MASSPIPE is produced according to TSE EN 12201-1 2012 with the assurance of PE 100 pipes with these superior features. PE 100 PIPE ADVANTAGES • It is not affected by earthquakes with its elastic structure. It dampens elongation in landslide areas. • Maintains its elastic properties even when temperatures drop to -40 °C. •Can be used as a coil at the construction site. • It shows high resistance to chemicals. It does not corrode. • It has high abrasion resistance. It cannot be pierced. In addition, there is no carcinogenic effect since there is no molecule transfer to the fluid. •There is no corrosion due to the fluid inside and the soil structure outside. • Since its density is 0.956 gr/cm3, it is 8 times lighter than steel. • It can be combined outside the channel and left in the channel later. It reduces the amount of excavation. • It does not need to gradually dig the ground sensitively. • It is very suitable for river, lake and sea crossings. •With its flexible feature, it can turn with a radius of 20-35 times the pipe diameter without the need for elbows. •It is resistant to ram blows. • It can be combined with butt welding without using fittings.

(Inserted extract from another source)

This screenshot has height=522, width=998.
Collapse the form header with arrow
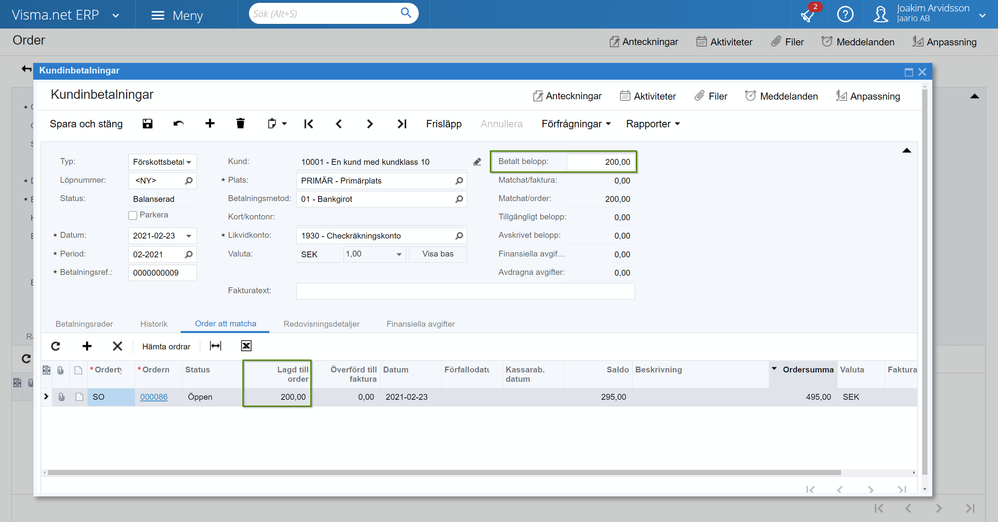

PIPELAYING RULES Laying rules of PE pipes DIN 19630, DIN 4033, DIN 18300 and EN 1610 standards. After the pipes are welded outside the channel, they can be lowered into the channel. Here it is important to keep the channel excavation narrow. _ Pipes should not be crushed under any circumstances. _ The use of pipes that have been damaged during transportation or storage (damaged by pointed tools or stone-like materials) should be strictly avoided. _ There should be absolutely no underground water or rain water accumulation in the channel. (If there is a puddle in the channel, the water should be drained with the help of a pump.) _ Non-adherent sand, gravel, mixed-grain mixed sand and gravel are suitable for use as channel filling material. (DIN 19630 standard.) _ The channel depth should be at least 70-80 cm. _ If the excavation soil is suitable for filling, the pipe can be laid directly on the duct base without the need for bedding. If the excavation soil is not suitable for filling (stony, wet etc.), the channel depth should be increased and bedding should be made with dry filling material (eg sand). _ The bedding thickness to be made should be minimum Al = 100 mm + 1/10 DN. It should be compressed over the bedding material with the help of a light-weight compactor until 95% strength is achieved. _ Pipe side fills A2, 30 cm thick, poured with a light compactor it should be compressed again by 92 – 95%. This process should be continued every 30 cm until it passes 30 cm above the pipe. _ After A3 = 30 cm over the pipe, the filling process should be completed by compacting it with a medium power compactor.